We have 5 stored on the stack and we can access it (relative to %rbp
). How do we increment it? Processors don't do arithmetics in RAM. Instead, they move the necessary values into registers and operate on values there. Registers are the fastest and closest memory to the CPU. This might surprise you, but modern CPUs don't have that many registers. A 64-bit chip might have 16 registers, so you can imagine that data is constantly being moved in and out of them. You also start to understand why processors have other layers of cache (L2 cache and L3 cache). Since data won't stay long in a register, there's at least a chance that it'll be in some other cache - rather than having to go outside the CPU and fetch the data from slow RAM.

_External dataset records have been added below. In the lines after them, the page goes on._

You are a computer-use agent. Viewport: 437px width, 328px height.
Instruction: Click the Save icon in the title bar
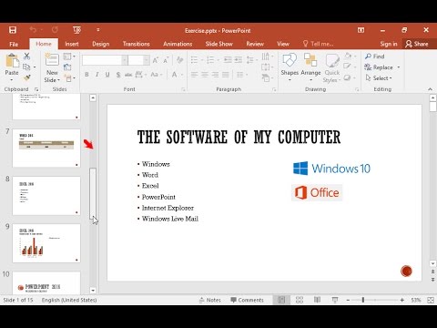point(13,30)
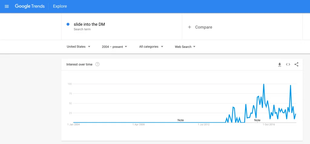The width and height of the screenshot is (310, 144).
Task: Open the help icon beside Interest over time
Action: point(97,64)
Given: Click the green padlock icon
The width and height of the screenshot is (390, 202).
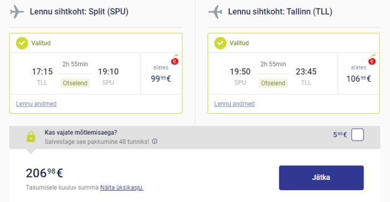Looking at the screenshot, I should click(31, 137).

The 2nd assembly line loads our value into the EAX
register. Once there, we add 1 to the value (turning 5 into 6). Again, the l
postfix for the add
instruction means we are adding 32bit values. At this point, the EAX
register holds the value of 6. Of course, this does our code no good. the variable i
isn't pointing to the EAX
register, it's pointing to -4(%rbp)
. That's why the last instruction moves the value from the register back onto the correct location in our memory.

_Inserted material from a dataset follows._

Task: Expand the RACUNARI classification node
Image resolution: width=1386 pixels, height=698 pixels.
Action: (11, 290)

And there you have it, the 4 instructions needed to increment a value pointed to by a variable. For most of us, is there any value in knowing this? No, not really. First of all, modern languages don't expose these low level details. Secondly, compilers are so sophisticated that they tend to do a better job at optimizing register access than we ever could. Even in C, the register
keyword is just a hint to the compiler. The compiler can ignore it. (register
tells the compiler that the variable will be heavily used and should be kept in a processor's register when possible).
Having said that, it's still interesting, to me at least, to see our value get moved from RAM to a register, manipulated, then moved back. Behind the scenes, a lot of things go through my mind. As already mentioned, the usefulness of CPU-cache becomes obvious. But also, consider the complexities introduced by multi-threaded programming. While i += 1
might seem atomic, we just saw how it's actually made up of 3 separate assembly instructions. What happens if the context switches part way through? I'd guess a snapshot of the current state of registers is taken and stored somewhere. Crazy.